SEE ALSO: Here’s Why The 2016 Malibu Hybrid Could Launch GM’s New Hybrid Era
This follows through on what had been said in January 2014, when things looked still uninspiring. Then, GM’s Kevin Kelly, manager, Electric Vehicle and Hybrid Communications held the line.
“Gen two of our E-REV technology is far under development and so we’ll have more to say about that,” he said. “I can’t tell you when, but we’ll have more to say about that. Rest assured we are committed to the technology.”
Data and innovations developed from the Volt will lead to more, he had said.
“The technology is vital to us, but the technology that’s in the Volt has already paved the way for us to do things with Spark EV [and other cars pending],” said Kelly who mentioned hardware, software, algorithms, and more that were pioneered with the Volt.
Whether GM can keep up the pace is anyone’s guess but the competition doesn’t sleep either, and global pressures conspire to push it and all others.
Accusations remain that automakers are only doing just enough to stay ahead of regulations.
Automakers cite challenges limiting them to the pace they’ve been able to run.
Whatever is true, GM is known to keep its cards close to its chest.

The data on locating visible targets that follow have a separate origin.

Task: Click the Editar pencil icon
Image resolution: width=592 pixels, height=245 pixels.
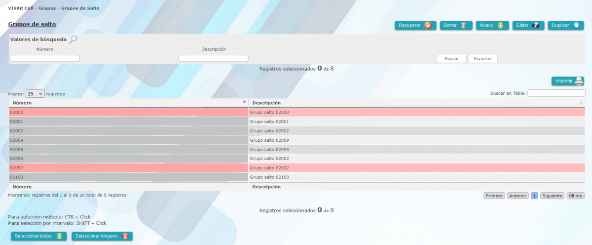Action: pos(535,26)
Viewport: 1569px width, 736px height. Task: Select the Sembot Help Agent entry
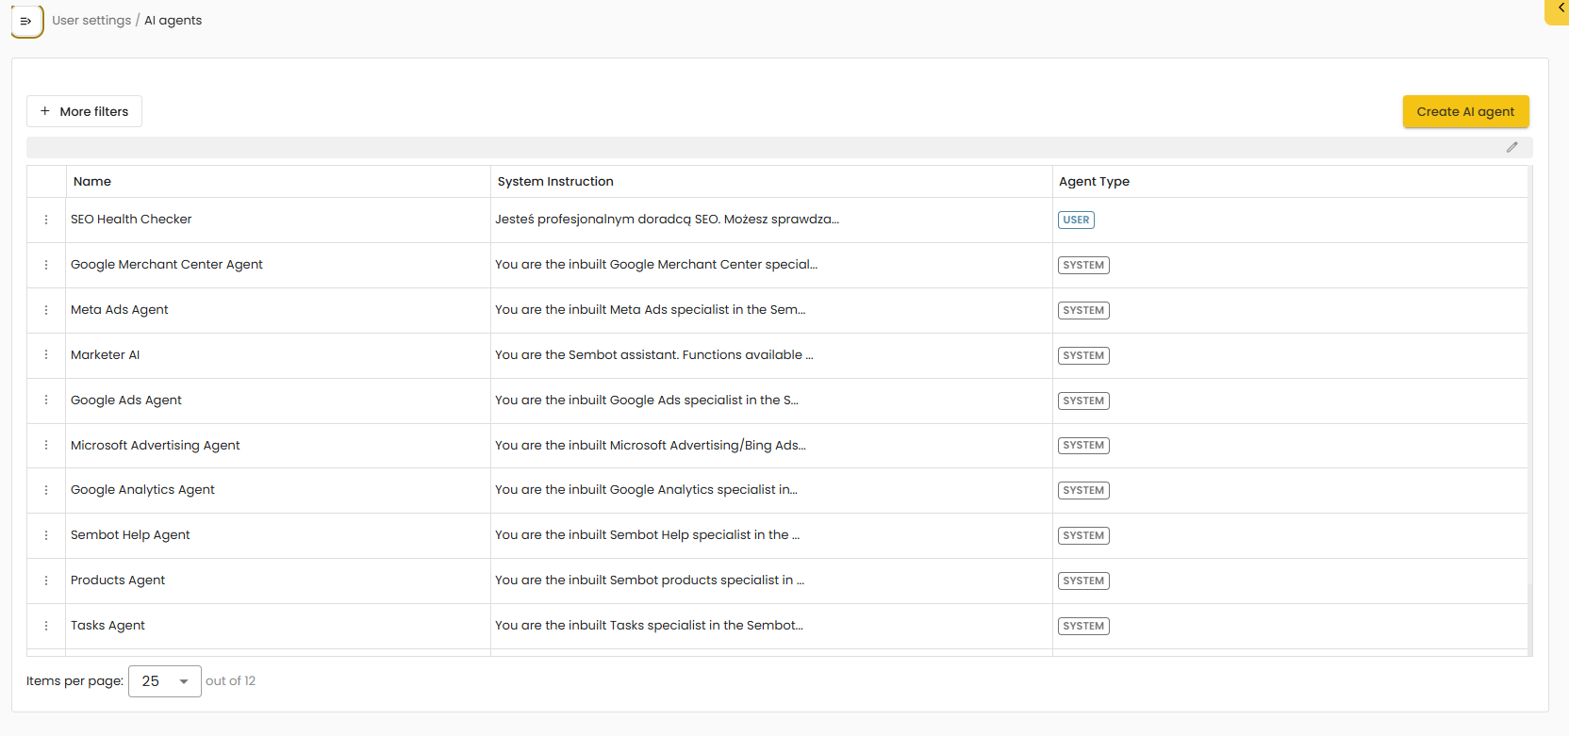pyautogui.click(x=130, y=535)
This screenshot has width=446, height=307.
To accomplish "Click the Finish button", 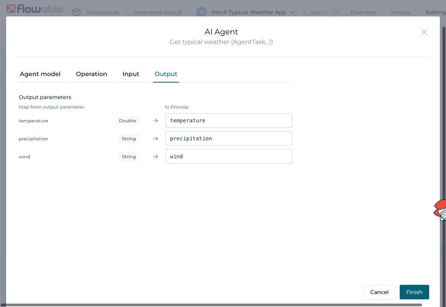I will click(x=414, y=292).
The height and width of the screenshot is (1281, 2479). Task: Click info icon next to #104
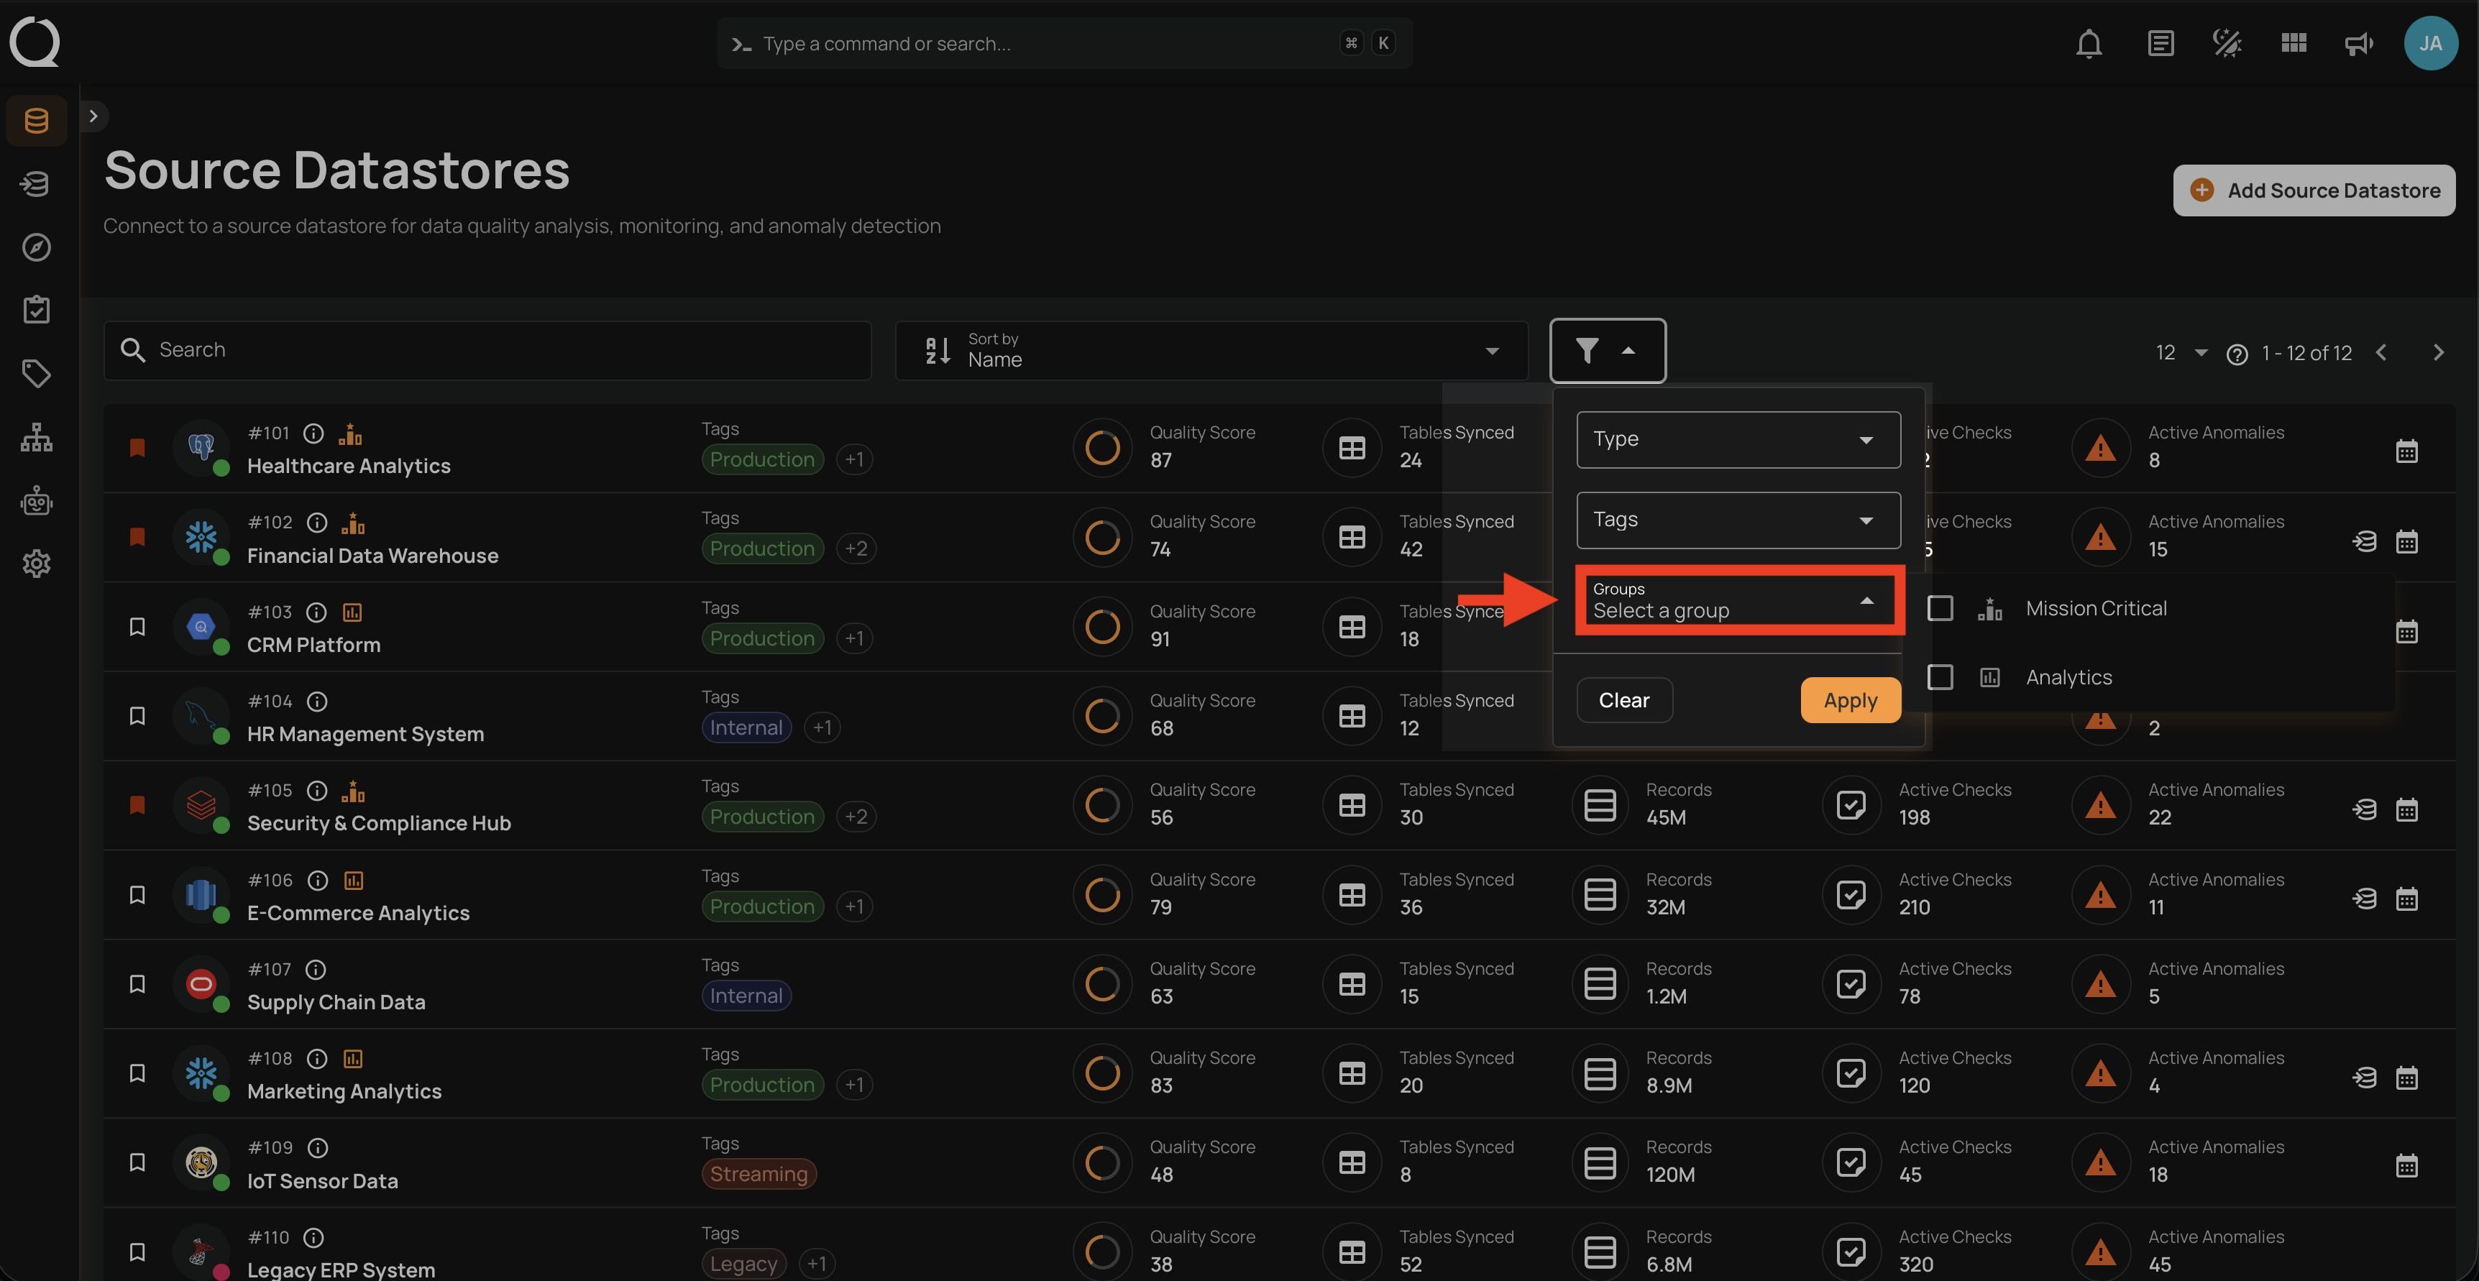click(x=318, y=702)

Closer than Mercedes-Benz, for example, which up and announced 10 new plug-in cars will be here by 2017.
GM by contrast meant the Bolt to be a complete surprise out of left field – or rather Australia – but a GM employee blew the secret the weekend prior to its January reveal. Also, key details about the Volt and CT6 PHEV were unknown until GM chose to disclose them, and few saw the Malibu Hybrid coming.
Cadillac President Johan de Nysschen says the 335-horsepower CT6 plug-in hybrid will get 37 miles (60km) on the Chinese test cycle, which is similar to the liberal EU cycle. Its battery is a reconfigured 18.4-kwh unit from the 2016 Volt and is double the size found in other luxury PHEVs.
What we do know is GM has said it wants half a million electrified cars by 2017. It has in quick succession shown new competitive products and says at the same time this is not all we’ll see.
Or, perhaps in the ebb and flow of automakers’ productivity, GM’s latest spurt of benchmarks is just a random fluke? Maybe we’ll soon hear of a next-step forward from Ford, or BMW, or Tesla, or someone else?
And it remains true GM has had a checkered track record in the eyes of critics while it has insisted it’s managed its portfolio against cost and marketing constraints known most clearly to it.
There are more unknowns than knowns, but GM is at the moment looking pretty solid.